Okay so daily posts may not be a thing from here on out but I’ll do my best.

Our arrival in Bali was a little anxious as we had not heard back from the hotel about our free shuttle service pickup from the airport after four emails. Luckily a very kind local taxi driver lent his phone for us to call the hotel to check. They had not yet seen the emails and so we headed off in the taxi with our new Bali angel. I swear we keep coming into luck with these drivers on he trip so far because we haven’t been stuck yet. Keep the good energy coming. The drive to hotel was another eye-opener in terms of road rules. General rules of the road are the same but they seem to be all about sharing lanes. In a two lane carriageway it seems standard for there to be three lanes of traffic and still moped drivers scooting in between the ridiculously small gaps. They must have insane spatial awareness.

Staying in Sanur at Puri Mesuri hotel. It’s in a quiet back area about 10 minutes from the beach (if even). Far enough from any noisey areas for us to actually chill without disruption. The staff here are very friendly and very helpful. We were greeted at check in with complimentary lemon grass juice drinks, which went down a treat. Really setting the bar high for expectations of the service here, and so far there have been no disappointments. Well, aside from the lack of airport pickup, but let’s let that one slide. One thing I rather enjoyed was the directions that the owner have us to get to the beach. Turn left, then at the big tree turn right. Sounds like proper culchy directions back home. It all made sense when we saw the big tree though.

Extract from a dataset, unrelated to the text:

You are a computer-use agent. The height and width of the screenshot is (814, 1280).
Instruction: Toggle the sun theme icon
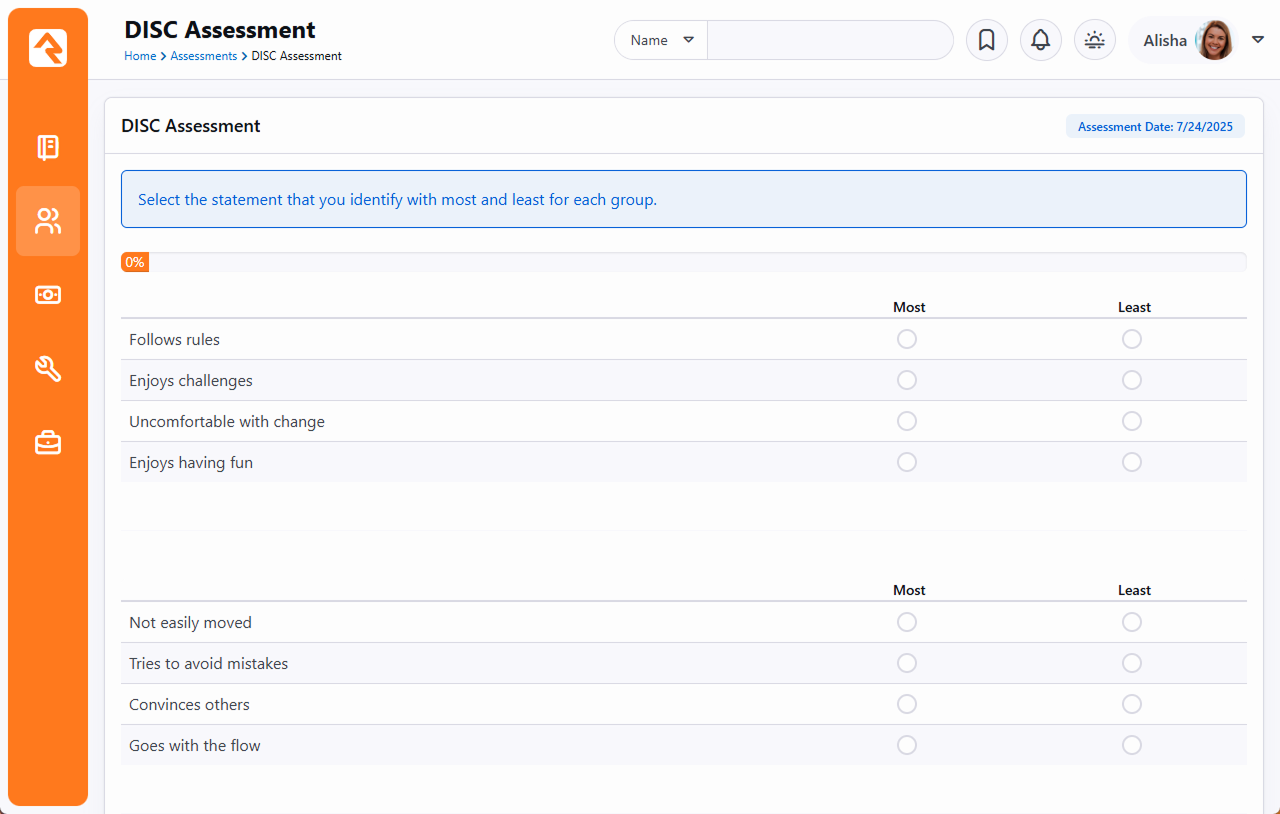pyautogui.click(x=1094, y=40)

Certain areas are very geared towards tourists like I’m Seminyak. Especially for Aussie market, with every other shop being a surf brand or surfing inspired, which isn’t all bad because there are some nice things. People are generally very friendly here. Of course you still have the market sellers and restaurant front waitresses hassling passers by but that’s to be expected.

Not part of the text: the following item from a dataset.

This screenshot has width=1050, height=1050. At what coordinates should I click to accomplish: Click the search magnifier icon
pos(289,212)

Yesterday was spent on the beach behind the nearby resort. It was quiet enough that we weren’t disturbed but busy enough for a little people watching. There’s a cute little bamboo yoga & meditation hut that’s right on the beach that I’m itching to go to. The even have their own sacred cow called Angelique. Was certain that I was getting the beginnings of a tan too but unfortunately I was wrong. Currently sitting here with the most epic of tourist tans I’ve ever seen. Not only is it bright red, it’s patchy. A little bit like white and red camo pattern. My ivory skin can’t handle this new ruby glow that I’ve developed. Such as is.

I got a ride on a scooter last night too, but I’ll not delve too much into that right now. More updates from Bali to come.